Extract to read:
▽
New York Times (pg. A1)  [Printer-friendly version]
June 17, 2006

PENTAGON STUDY DESCRIBES ABUSE BY SPECIAL UNITS

By Eric Schmitt

United States Special Operations troops employed a set of harsh,
unauthorized interrogation techniques against detainees in Iraq during
a four-month period in early 2004, long after approval for their use
was rescinded, according to a Pentagon inquiry released Friday.

The investigation is the last of 12 major inquiries to be made public
that focus on allegations of detainee abuse by American personnel in
Cuba, Afghanistan and Iraq, and the first to focus on Special
Operations troops, who operate with more latitude than other military
units. It detailed harsh treatment that continued at isolated bases
even after the abuses first surfaced at the Abu Ghraib prison.

Special Operations interrogators gave some detainees only bread or
crackers and water if they did not cooperate, according to the
investigation, by Brig. Gen. Richard P. Formica of the Army. One
prisoner was fed only bread and water for 17 days. Other detainees
were locked for as many as seven days in cells so small that they
could neither stand nor lie down, while interrogators played loud
music that disrupted their sleep.
△
Exercise tasks:
• A. Copy word for word the part of the Pentagon abuse article that opens with the words containing "By Eric Schmitt" and closes with "inquiry released Friday.".
• B. In the Pentagon abuse article, for how many days was one prisoner fed only bread and water?
• C. Continue the news article about the Pentagon inquiry into abuse by Special Operations troops, starting after its last sentence.

Supplied information:
▽
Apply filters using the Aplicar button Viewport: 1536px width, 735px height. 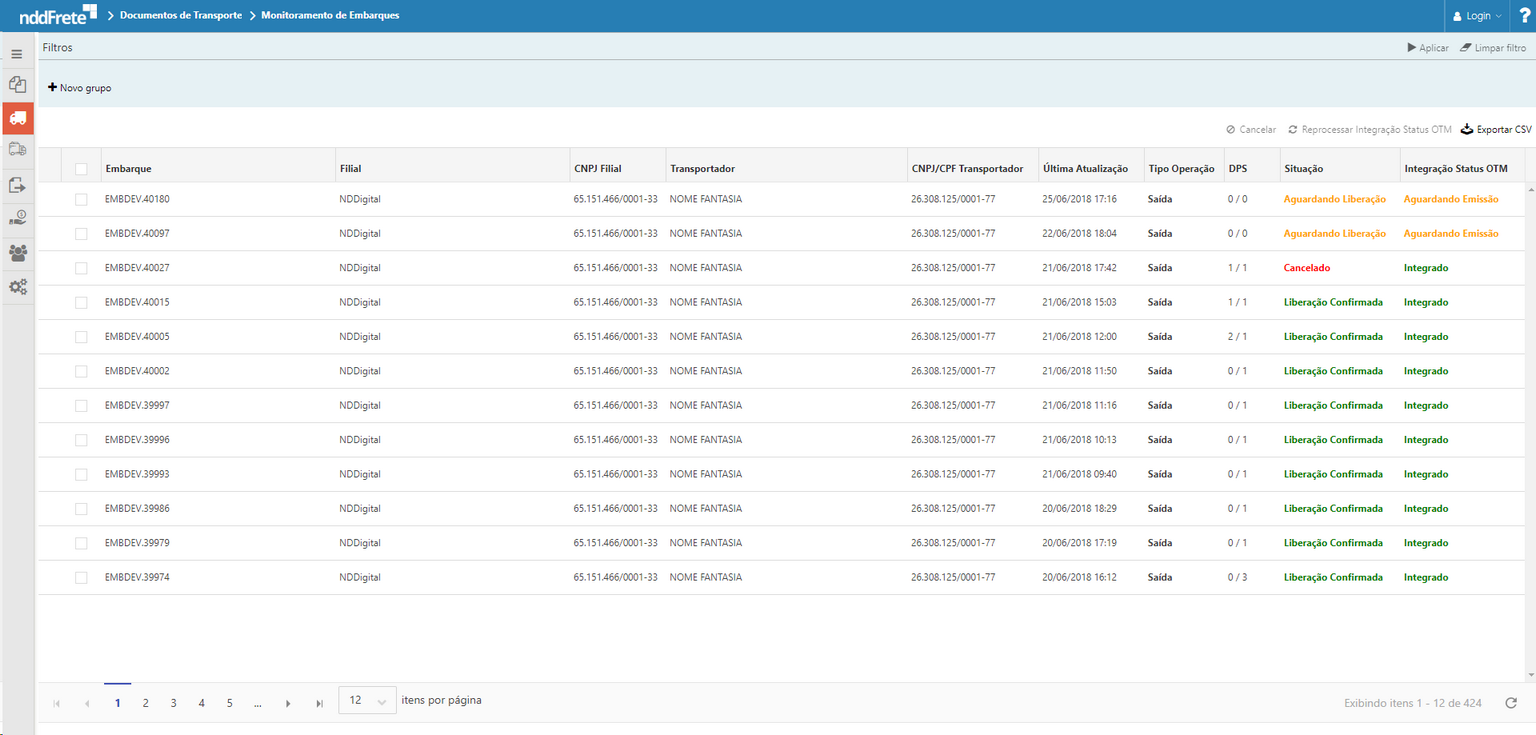(x=1427, y=47)
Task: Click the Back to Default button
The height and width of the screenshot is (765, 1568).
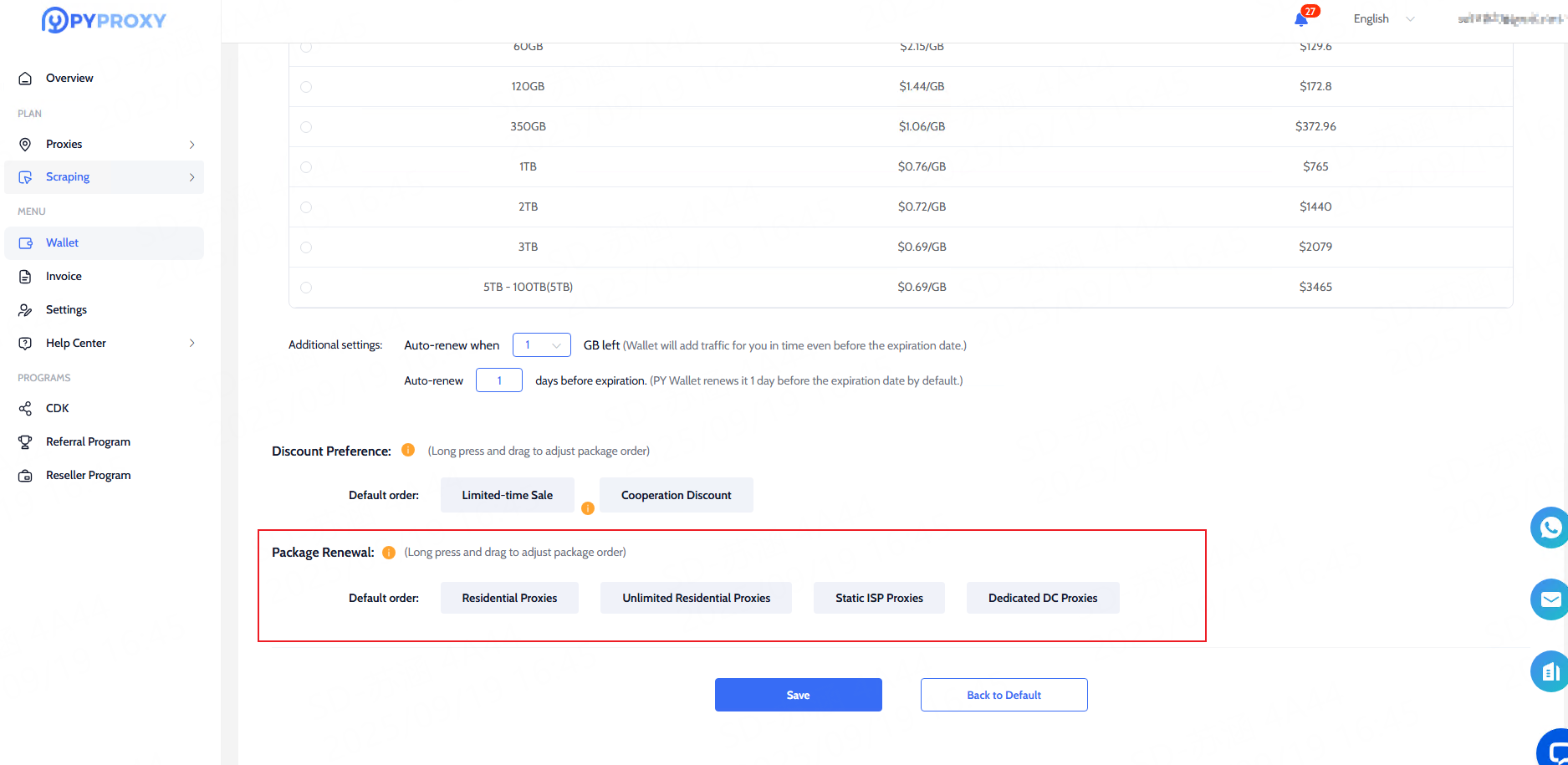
△
Answers provided:
• A.
By Eric Schmitt

United States Special Operations troops employed a set of harsh,
unauthorized interrogation techniques against detainees in Iraq during
a four-month period in early 2004, long after approval for their use
was rescinded, according to a Pentagon inquiry released Friday.

• B. 17 days

• C.
The inquiry also determined that some detainees were stripped naked,
drenched with water and then interrogated in air-conditioned rooms or
in cold weather. General Formica said it appeared that members of the
Navy Seals had used that technique in the case of one detainee who
died after questioning in Mosul in 2004, but he reported that he had
no specific allegations that the use of the technique was related to
that death.

Despite the findings, General Formica recommended that none of the
service members be disciplined, saying what they did was wrong but not
deliberate abuse. He faulted "inadequate policy guidance" rather
than "personal failure" for the mistreatment, and cited the
dangerous environment in which Special Operations forces carried out
their missions. He said that, from his observations, none of the
detainees seemed to be the worse for wear because of the treatment.
"Seventeen days with only bread and water is too long," the general
concluded. But he added that the military command's surgeon general
had advised him "it would take longer than 17 days to develop a
protein or vitamin deficiency from a diet of bread and water."

General Formica's review focused on the Combined Joint Special
Operations Task Force-Arabian Peninsula, which included soldiers from
the Army's Fifth and 10th Special Forces Groups. It did not cover the
actions in Iraq of more highly classified Special Operations units,
including Delta Force and some Navy Seal groups, or other specialized
units including Task Force 6-26, a subject of extensive allegations of
misconduct that were reported by The New York Times in March. General
Formica recommended eight changes, including more training for Special
Operations interrogators, minimum standards for detention conditions
and new policies regulating the use of indigenous forces who worked
with those in Special Operations. Pentagon officials said Friday that
all eight had been carried out.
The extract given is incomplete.